Category Archives: Porphyria

Chap Books Are On The Way

I am in the final stages of putting together poetry chap books. Stay tuned for when they go on sale, and where to get them.

Each will have color covers, and contain 20-30 pages of poetry.



To Help Keep the Poetry Going…

Normally, I reserve this blog only for all things poetry. And I promise there is more poetry on its way.

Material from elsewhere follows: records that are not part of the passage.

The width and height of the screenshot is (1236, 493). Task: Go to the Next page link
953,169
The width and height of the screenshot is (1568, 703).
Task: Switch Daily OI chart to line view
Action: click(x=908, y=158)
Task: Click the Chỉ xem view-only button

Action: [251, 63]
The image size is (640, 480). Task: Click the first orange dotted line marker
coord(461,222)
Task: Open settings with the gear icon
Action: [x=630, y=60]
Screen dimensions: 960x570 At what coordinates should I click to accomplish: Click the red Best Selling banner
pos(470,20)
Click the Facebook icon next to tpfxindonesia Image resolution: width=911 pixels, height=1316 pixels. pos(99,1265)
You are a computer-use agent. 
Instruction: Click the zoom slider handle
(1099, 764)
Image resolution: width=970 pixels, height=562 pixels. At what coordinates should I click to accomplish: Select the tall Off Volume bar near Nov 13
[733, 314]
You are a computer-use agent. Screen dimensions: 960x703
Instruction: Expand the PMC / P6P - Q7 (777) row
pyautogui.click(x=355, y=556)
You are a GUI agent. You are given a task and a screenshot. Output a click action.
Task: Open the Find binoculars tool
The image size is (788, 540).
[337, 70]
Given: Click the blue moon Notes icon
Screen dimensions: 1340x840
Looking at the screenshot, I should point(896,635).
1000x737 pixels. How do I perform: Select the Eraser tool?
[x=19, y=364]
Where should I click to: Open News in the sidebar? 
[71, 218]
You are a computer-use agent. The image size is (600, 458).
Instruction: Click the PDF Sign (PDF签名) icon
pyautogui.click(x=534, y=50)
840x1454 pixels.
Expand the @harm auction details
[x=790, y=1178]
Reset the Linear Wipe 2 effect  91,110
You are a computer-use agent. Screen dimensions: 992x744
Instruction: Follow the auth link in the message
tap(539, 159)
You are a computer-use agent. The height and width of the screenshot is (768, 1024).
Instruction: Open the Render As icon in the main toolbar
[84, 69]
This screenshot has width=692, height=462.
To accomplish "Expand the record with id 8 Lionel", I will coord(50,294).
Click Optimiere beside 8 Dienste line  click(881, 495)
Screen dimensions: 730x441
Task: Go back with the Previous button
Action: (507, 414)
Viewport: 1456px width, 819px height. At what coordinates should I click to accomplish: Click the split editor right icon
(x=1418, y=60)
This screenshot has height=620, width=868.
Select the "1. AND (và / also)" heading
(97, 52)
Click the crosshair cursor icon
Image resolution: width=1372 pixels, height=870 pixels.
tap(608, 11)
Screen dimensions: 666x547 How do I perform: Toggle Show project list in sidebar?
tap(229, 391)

I’m sorry for this post, but it’s become necessary to do this, not just for my personal health, but because not addressing this issue will most certainly impact my life, and my ability to continue writing.

Due to an ongoing medical condition, I was forced to leave my job back in February. Up until June, I was hanging on by the skin of my teeth with the help of family and close friends. Now, I’m facing the possibility of losing my car — my only source of reliable transportation — if I don’t come up with at least $750 before 8/15.

To press home the point of what I’m up against, I thought I’d share something a little more graphic, since I gather most people might not understand how important it is I find a way to keep my car…

Here’s a photo of my left leg, from mid-shin down, taken earlier this evening. What you see is the damage still remaining 3 years after my immune system and disease tried to destroy my ability to walk completely, by eating away at the blood vessels, tissue, nerves and bone throughout my body — most visible in my feet.

HSP Scars Left Leg - 8-9-16

The Rheumatoid Arthritis is another symptom of the widespread autoimmune disease eating away at me. All of this limits my ability to walk to practically nothing, and requires I have transportation that doesn’t mean having to walk more than a handful of feet to get to it.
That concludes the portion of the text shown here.